PostgreSQL — FakePool / FakeConnection

Unit tests mock asyncpg.Pool via an in-memory FakePool/FakeConnection. Integration tests may use a real Postgres instance via TEST_DATABASE_URL.

from tests.conftest_factory import FakeConnection, FakeRecord, make_store_with_pool

conn = FakeConnection()
conn.enqueue(42)  # fetchval result
conn.enqueue([FakeRecord(id="1", key="name", value="Eugene")])  # fetch result
store = make_store_with_pool(conn)

Coverage status

The project is covered by backend (pytest), terminal-client (pytest), and web-client (Vitest) tests. Key areas with dedicated tests:

  • Agent loop & planning: tests/unit/core/test_agent*.py, test_planning.py, test_anti_stall.py.
  • Sessions, compression, events: test_compressor.py, test_events.py, test_pg_session_store.py.
  • Tools: tests/unit/tools/test_*.py.
  • Memory: tests/unit/memory/test_*.py.
  • Auth: tests/unit/auth/test_*.py.
  • MCP & recall: tests/unit/test_mcp.py, tests/integration/test_mcp_integration.py, test_recall_tools.py, test_scheduler.py.
  • Terminal client: tests/clients/test_*.py.
  • Web client: webclient/tests/unit/**/*.test.js.

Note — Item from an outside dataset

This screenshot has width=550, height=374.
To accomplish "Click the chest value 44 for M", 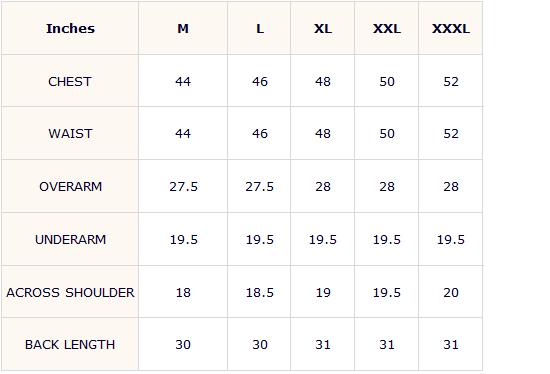I will (183, 81).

The detailed coverage roadmap lives in the test directories themselves. Add a regression test whenever a real bug is fixed.

Running tests

# Backend tests
pytest                              # all backend tests
pytest tests/unit                   # unit only
pytest -v tests/unit/core           # verbose
pytest -v tests/unit/core/test_events.py::TestToolStarted::test_to_wire  # single test
TEST_DATABASE_URL=postgresql://... pytest tests/integration

# Web client tests (run from webclient/)
cd webclient && npm test             # all webclient tests
npx vitest run tests/unit/api       # single directory
npx vitest run -t "buildMessageList" # filter by test name

Adding a new test

  1. Create file in the appropriate tests/unit/ or tests/integration/ directory.
  2. Use async def for async tests — pytest-asyncio handles the rest.
  3. Import helpers from tests.conftest_factory for fakes.
  4. Mutations to navi.config.settings are reset automatically by the autouse fixture in conftest.py.

Guidelines

  • Mock at boundaries: LLM calls → FakeLLMBackend, DB → FakePool, filesystem → tmp_path.
  • Avoid real network: Never hit Ollama, OpenAI, or DuckDuckGo in unit tests.
  • Avoid real DB in unit tests: Use in-memory mocks; real Postgres only in tests/integration/.
  • Keep tests deterministic: No randomness, no time-dependent logic without monkeypatching datetime.now.